All three Democratic candidates will have to build statewide name recognition to have any hope of capturing the governor’s office, according to Michael Smith, a political scientist at Emporia State University.

“Jim Ward probably has the best statewide name recognition of the three, but I would say it’s still not that great,” he said.

Last week, the party’s 2014 nominee, Paul Davis, announced that he was exploring a run in the state’s 2nd Congressional District rather than a second run at the governor’s office after narrowly losing to Brownback three years ago.

Davis, a Lawrence attorney and former lawmaker, had been seen as a front-runner for the governor’s race. Carlin said Davis’ announcement “kind of clears the field” and “makes it easier for other candidates to move forward.”

Brewer, who would make history as Kansas’ first African-American governor, said his “focus is going out and connecting with individuals in every corner in Kansas” when asked about the possibility of a primary last week. His campaign said it had nothing to add to that statement Friday.

Svaty has hinted at a possible run for months. “Yes, I’m looking at it,” Svaty said Thursday. “There’s clearly a need of leadership in the state of Kansas on a host of issues.”

Svaty previously served in the Legislature and worked as a senior adviser for the Environmental Protection Agency. He currently runs a family farm in central Kansas.
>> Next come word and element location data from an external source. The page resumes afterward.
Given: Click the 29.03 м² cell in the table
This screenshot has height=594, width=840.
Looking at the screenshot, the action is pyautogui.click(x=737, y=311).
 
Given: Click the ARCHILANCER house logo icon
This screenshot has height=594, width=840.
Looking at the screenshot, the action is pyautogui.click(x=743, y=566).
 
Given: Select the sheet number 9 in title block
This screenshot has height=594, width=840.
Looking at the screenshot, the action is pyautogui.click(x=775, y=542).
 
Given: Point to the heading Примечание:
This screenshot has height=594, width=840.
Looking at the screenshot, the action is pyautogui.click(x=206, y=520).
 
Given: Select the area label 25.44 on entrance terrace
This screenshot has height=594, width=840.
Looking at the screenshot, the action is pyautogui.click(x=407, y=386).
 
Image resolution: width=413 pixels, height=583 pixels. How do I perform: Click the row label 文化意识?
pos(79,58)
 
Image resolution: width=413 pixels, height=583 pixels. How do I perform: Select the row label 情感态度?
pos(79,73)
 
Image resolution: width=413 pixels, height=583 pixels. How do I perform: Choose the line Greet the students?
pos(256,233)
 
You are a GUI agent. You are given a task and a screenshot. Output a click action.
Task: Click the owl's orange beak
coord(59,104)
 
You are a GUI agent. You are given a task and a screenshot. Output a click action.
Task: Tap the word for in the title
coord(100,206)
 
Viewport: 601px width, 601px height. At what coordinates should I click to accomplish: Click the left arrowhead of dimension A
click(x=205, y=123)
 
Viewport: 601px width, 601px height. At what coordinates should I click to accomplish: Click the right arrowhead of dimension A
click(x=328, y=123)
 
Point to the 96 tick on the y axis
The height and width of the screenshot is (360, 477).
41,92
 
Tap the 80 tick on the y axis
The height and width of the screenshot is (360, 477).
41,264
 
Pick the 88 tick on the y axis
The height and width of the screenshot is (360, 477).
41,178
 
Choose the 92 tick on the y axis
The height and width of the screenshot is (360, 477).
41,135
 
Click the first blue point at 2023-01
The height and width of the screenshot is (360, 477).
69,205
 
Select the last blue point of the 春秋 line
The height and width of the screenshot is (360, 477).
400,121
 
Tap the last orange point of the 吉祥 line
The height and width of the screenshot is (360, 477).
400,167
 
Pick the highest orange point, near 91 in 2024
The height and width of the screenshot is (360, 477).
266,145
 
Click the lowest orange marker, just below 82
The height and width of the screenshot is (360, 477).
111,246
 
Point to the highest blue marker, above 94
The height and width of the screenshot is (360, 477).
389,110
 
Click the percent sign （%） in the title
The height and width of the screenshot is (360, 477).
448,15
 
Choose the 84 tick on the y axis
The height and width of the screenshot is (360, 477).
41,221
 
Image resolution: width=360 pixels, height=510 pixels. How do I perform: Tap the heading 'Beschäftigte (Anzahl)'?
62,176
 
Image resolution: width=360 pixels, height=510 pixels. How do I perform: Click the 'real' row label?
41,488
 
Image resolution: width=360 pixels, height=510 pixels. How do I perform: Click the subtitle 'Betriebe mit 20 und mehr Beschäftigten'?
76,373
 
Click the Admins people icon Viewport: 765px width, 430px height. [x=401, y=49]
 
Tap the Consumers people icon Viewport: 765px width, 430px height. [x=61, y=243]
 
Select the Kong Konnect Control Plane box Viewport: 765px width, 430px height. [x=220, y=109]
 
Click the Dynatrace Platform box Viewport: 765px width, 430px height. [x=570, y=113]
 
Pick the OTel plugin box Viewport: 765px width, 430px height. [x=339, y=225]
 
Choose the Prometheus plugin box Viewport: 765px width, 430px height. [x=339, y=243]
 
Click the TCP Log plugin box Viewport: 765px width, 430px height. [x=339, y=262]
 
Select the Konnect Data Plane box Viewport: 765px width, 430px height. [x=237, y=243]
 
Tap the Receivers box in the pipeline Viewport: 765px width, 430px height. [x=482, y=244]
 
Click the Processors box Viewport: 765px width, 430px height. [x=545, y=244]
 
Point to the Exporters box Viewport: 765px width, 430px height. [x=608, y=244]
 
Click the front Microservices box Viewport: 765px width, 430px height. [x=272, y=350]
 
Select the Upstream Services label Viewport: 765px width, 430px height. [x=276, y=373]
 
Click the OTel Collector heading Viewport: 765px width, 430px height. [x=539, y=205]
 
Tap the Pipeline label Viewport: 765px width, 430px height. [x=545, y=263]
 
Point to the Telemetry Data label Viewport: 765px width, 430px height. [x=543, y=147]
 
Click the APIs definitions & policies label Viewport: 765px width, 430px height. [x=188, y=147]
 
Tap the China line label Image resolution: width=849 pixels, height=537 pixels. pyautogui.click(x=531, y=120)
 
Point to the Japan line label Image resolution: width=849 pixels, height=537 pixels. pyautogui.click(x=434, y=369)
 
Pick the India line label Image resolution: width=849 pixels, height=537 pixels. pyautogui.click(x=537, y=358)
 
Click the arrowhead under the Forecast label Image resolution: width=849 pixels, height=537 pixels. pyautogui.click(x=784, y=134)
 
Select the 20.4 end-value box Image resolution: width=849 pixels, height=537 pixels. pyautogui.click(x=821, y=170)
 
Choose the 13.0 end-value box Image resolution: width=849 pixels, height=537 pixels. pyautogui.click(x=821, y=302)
Smith said Svaty could bring youthful charisma to the race.

“People talk about him like he’s almost like this Camelot-type figure, Jack Kennedy or something,” Smith said.

Tom Witt, a Wichita activist who serves on the Kansas Democratic Party’s executive committee, said the “three men really run the spectrum of Democratic thought in Kansas.”

Svaty has a mix of federal and state experience, while Brewer’s experience has been primarily at the local level. Ward has nearly two decades of legislative experience and previously served as an assistant district attorney in Sedgwick County.

Witt noted Svaty’s anti-abortion voting record as a member of the Legislature. Ward has been a staunch supporter of abortion rights, while Brewer did not have to delve into social issues much as a mayor, Witt said.

“They’re different enough that Kansas Democrats are going to have real choices next year in August when we vote in the primary, and that’s unusual for us,” he said.

Carlin called Ward “a serious candidate who would look at the opportunity as one to really help the state” and said he’s gotten to know him better over the last year through their work on legislative races.

“I’ve of course known Josh much longer,” Carlin said, noting that Svaty represented his old district in the Legislature during the 2000s.

“He’s got the agricultural background. He’s been an executive. He’s got the experience. He’s very well-qualified. There’s no question about it,” he said.

Chapman Rackaway, a political scientist at Fort Hays State University, said that the maneuvering of multiple candidates is a sign of Democrats’ chances in 2018.

“If this were a no-hoper for Democrats, no one would be lining up,” he said.

The University of Virginia’s Center for Politics, which tracks gubernatorial races, said Thursday that “Kansas seems like the best opportunity for Democrats to pull a surprising upset” among red states holding primaries in 2018. The center cited Brownback’s unpopularity as a key reason.

On the Republican side, Wichita oil magnate Wink Hartman and former state Rep. Ed O’Malley have each formed campaign committees, but other prominent Republicans are also weighing runs, including U.S. Rep. Kevin Yoder, an Overland Park Republican.

“There’s a lot of speculation about (Lt. Gov. Jeff) Colyer, (Kansas Secretary of State Kris) Kobach and Yoder,” said Clay Barker, the Kansas Republican Party’s executive director. “Some people think they’re all waiting to see who goes first after session.”

Carlin said that he expected Svaty to make an official announcement in the Democratic race before Ward, who will return to Topeka in May for the end of the legislative session.

“It would be awkward for Ward to do anything now. … He’s got to focus on his job. He’s a key leader in the Legislature, and what they do or don’t do will impact 2018,” Carlin said. “He’s going to be tied up in the month of May.”